Second, we investigated whether the DEGs were genetically regulated by eQTLs. More than 81% of the DEGs between the cultivars and landraces were associated with at least one eQTL, which is significantly greater than the percentage associated with the genome-wide background (57%; two-proportion z-test, p value < 2.2 × 10–16) (Fig. 6a and Supplementary Fig. 7a). In addition, 94% of the DEGs between MCCs and USMCs were linked to eQTLs, suggesting that expression divergence between these breeding programs is driven largely genetically. The strong enrichment of eQTL-regulated DEGs across comparisons highlights the role of breeding selection in shaping transcriptional landscapes. Consistently, uniform manifold approximation and projection (UMAP)-based dimensionality reduction using these DEGs clearly separated the sub-populations, indicating that transcriptomic variation mirrors the underlying genetic structure (Fig. 6b, c).
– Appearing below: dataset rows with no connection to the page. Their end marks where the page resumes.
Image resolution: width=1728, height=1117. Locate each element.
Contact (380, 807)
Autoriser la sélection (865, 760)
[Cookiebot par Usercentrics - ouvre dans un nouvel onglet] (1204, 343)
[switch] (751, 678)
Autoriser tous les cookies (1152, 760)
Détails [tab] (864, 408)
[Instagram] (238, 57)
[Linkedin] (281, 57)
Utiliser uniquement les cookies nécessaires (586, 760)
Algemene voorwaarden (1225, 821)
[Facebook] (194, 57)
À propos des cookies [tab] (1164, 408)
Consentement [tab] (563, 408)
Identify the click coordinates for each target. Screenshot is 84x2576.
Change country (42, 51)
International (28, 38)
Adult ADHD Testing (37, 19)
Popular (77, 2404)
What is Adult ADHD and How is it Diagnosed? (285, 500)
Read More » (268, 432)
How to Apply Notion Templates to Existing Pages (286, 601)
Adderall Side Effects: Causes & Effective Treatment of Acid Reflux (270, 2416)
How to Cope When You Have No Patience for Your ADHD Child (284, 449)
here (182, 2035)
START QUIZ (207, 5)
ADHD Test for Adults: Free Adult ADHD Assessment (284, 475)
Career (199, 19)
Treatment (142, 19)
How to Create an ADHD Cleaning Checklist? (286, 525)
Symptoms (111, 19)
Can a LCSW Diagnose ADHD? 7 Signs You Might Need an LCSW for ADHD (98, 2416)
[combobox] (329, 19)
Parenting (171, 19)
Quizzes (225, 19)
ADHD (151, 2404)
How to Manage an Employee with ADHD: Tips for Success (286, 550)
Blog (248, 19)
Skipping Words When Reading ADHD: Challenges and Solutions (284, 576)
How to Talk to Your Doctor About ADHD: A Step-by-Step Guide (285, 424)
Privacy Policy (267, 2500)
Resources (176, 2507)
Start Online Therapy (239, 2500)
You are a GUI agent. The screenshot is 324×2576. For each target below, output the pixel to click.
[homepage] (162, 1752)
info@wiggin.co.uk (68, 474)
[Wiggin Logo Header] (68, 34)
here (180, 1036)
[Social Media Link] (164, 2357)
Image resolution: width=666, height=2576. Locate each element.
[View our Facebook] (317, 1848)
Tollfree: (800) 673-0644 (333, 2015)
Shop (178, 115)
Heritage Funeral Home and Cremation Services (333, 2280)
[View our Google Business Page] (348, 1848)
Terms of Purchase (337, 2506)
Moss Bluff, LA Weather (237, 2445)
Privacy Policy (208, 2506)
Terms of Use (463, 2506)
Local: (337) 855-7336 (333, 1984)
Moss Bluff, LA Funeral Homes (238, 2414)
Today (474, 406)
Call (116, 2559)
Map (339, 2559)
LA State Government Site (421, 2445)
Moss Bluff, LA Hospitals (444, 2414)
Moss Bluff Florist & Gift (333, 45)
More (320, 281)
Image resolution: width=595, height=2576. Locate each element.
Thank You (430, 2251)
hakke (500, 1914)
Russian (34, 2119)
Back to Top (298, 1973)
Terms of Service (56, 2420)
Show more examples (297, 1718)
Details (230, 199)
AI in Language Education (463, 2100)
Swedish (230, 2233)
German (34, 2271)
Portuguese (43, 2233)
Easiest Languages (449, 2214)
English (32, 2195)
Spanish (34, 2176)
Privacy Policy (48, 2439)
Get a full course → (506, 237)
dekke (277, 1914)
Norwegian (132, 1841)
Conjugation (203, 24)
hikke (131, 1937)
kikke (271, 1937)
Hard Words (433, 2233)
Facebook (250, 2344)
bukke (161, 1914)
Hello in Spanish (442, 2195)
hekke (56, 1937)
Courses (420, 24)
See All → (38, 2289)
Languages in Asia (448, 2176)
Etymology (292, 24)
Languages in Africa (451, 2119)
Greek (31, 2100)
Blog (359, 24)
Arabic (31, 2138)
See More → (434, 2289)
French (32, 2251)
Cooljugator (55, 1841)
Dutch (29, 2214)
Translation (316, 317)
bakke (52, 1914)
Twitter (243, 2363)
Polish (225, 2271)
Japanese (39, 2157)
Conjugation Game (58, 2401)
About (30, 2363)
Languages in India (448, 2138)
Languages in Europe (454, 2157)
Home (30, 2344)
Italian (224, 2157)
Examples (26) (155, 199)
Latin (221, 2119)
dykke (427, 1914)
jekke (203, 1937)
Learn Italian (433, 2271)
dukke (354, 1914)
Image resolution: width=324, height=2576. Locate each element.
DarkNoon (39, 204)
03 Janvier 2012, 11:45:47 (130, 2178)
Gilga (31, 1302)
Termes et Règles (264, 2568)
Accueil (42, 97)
To further dissect the transcriptional trajectories shaped by breeding in China and the United States, the DEGs were classified into eight co-expression modules (Fig. 6d). Modules M1 represent 31 genes whose expression is up-regulated exclusively in Chinese cultivars but down-regulated in American cultivars; and M2 represent 32 genes whose expression is up-regulated exclusively in American cultivars but down-regulated in Chinese cultivars, suggesting that the breeding directions of wheat in China and the United States do not significantly differ. Modules M3 and M4 contained genes whose expression was consistently upregulated or downregulated, respectively, in both MCCs and USMCs compared with that in landraces (LRs). The genes in M3 were enriched for abiotic stress and water response pathways, suggesting a shared emphasis on increasing stress resilience at the seedling stage. Conversely, M4 genes were enriched for secondary metabolism and cell wall organization, reflecting potential growth-defense trade-offs selected during modern breeding. Cloned genes within these modules reinforced these functional distinctions. M3 includes Lr34, TaAGL22, VRN2, SVP1, and WRKY45, which regulate environmental responses and flowering time52,53,54,55,56,57,58. M4 contained TaSnRK2.3-1 A, FUL2, VRN1, VRN3, and TaSuSy4, which are associated with flowering induction and secondary metabolism (Fig. 6d)6,59,60. VRN2 was upregulated in cultivars, whereas VRN1 and VRN3 were downregulated, which is consistent with a shift from spring wheat, predominantly in landraces, to winter wheat in modern cultivars61 (Supplementary Figs. 18 and 19). These findings were also validated using 1,034 accessions from previously published datasets5 (Supplementary Fig. 20). This trend reflects a breeding-driven transition toward a winter growth habit, which allows vernalization-dependent flowering and improved nutrient accumulation, thereby contributing to increased yield potential62,63.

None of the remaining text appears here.